Afortunadamente empezaba el fin de semana.
Ese viernes al salir de la oficina, pasadas las siete de la noche, preferí recorrer el pueblo en busca de un lugar donde beber. Rehuí la invitación de Néstor pretextando un fuerte dolor de cabeza. Quería embriagarme, enfrentar un nuevo juego tormentoso de episodios fantasmales con el escudo de la inconsciencia etílica.
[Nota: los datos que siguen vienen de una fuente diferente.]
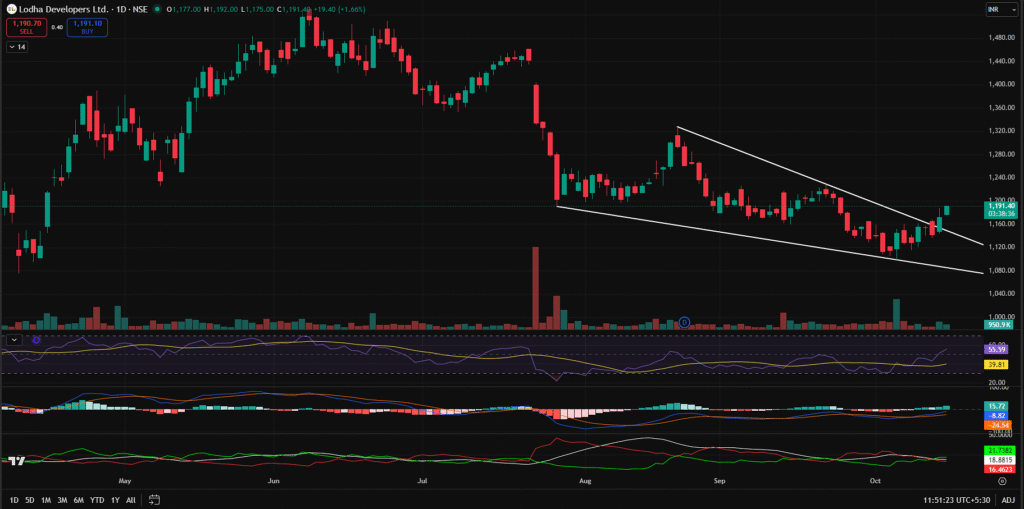Click the volume label 950.9K
This screenshot has height=509, width=1024.
point(996,325)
Alguien llamaba a la puerta. Los golpes parecían retumbar desde lo más profundo de mi cráneo. El reloj marcaba la una de la tarde y doña Celina me avisaba que el almuerzo hace más de media hora estaba servido. La boca me sabía a óxido y el martilleo en mi cabeza cada vez más intenso. Busqué un vaso de agua y apuré dos dolex que en instantes desaparecieron el zapateo entre oreja y oreja. Me confortaba comprobar que no había “soñado”. Al parecer el alcohol volvía a traer la normalidad a mis noches. Al revisar mi cuerpo con alivio pude comprobar que las antiguas marcas se mantenían.
Ese sábado no salí de casa. Estuve releyendo algunas novelas policíacas, de vez en cuando me levantaba a buscar algún canal de TV que alternara mi entretención. No podía olvidar el enigmático rostro del abuelo de Mariana.
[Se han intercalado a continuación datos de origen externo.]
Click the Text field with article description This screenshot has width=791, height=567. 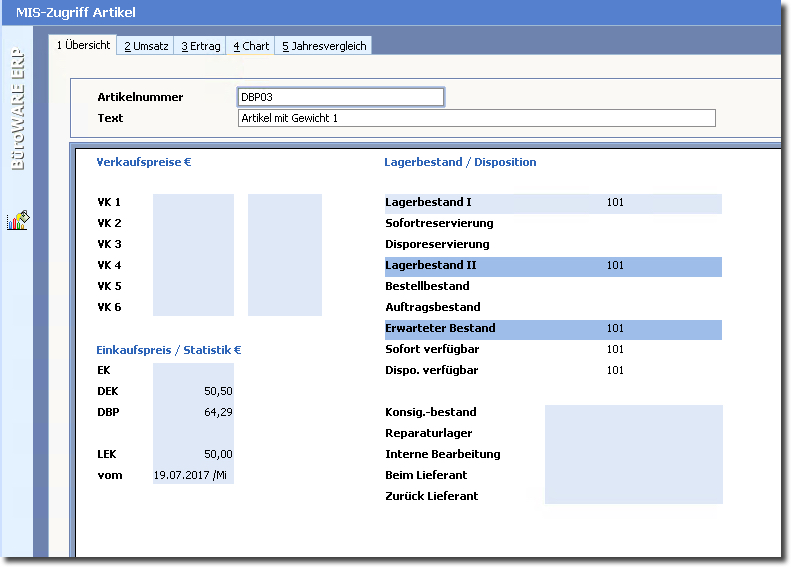476,118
Pasadas las doce de la noche, luego de un especial de vida salvaje en el canal 45, busqué mi cama para conciliar el sueño.
El domingo había sido perfecto. Me embargaba una felicidad tan inusual que me levanté bien temprano, busqué mis zapatos deportivos y salí a trotar durante quince minutos. La vida regresaba a su cauce normal y la alegría era más que inmensa.

Hoy el día estuvo otra vez muy pesado, si seguimos así vamos a necesitar pedirle un aumento al jefe, claro que con ese nuevo coordinador las cosas serán a otro precio, como si la oficina fuera de él, mejor vamos y nos tomamos la fría que me despreció el viernes. No podía negarme, Néstor tenía razón, el día estuvo muy agitado, casi sin tiempo para salir a almorzar, en pocas palabras sin tiempo para siquiera un tinto. La música de Leo Dan nos iba relajando y aunque quisiéramos solo una cerveza el ambiente y la charla nos obligaba una nueva pedida. Aunque sea lunes, compañero, lo invito a brindar por ésta vida que sí es la que nos merecemos, lejos de jefes y coordinadorcitos que más parecen dictadorzuelos de pacotilla…ah que Mariana, sí, sí, bien buena… pues por ella también brindemos, compañero, ya sabe, nos ha sabido dejar, cómo no sabe, no, no la trasladaron, la encontraron muerta en el baño del apartamento, dicen que puede ser desde el viernes en la noche o quizá el sábado, a la salud de ella porque estaba muy buena, compañero, yo lo iba a buscar para que fuéramos al entierro pero ni modos, se me pasó por alto… ja ja ja… por su alma bendita que también debe estar bien buena. A su salud, también dije yo, pagamos la cuenta y nos despedimos recordando que la entrada era una hora más temprano.